*** Block opens ***

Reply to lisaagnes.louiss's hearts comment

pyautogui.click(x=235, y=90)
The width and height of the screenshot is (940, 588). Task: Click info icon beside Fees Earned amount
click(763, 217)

*** Block closes ***
*** Block opens ***

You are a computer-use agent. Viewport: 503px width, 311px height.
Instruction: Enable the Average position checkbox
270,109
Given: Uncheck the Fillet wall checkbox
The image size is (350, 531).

*** Block closes ***

The lines above, starting at the one with "Given: Uncheck the Fillet wall checkbox" and ending at the one with "The image size is (350, 531).", are the only ones to return, exactly as written.

Response area>
Given: Uncheck the Fillet wall checkbox
The image size is (350, 531).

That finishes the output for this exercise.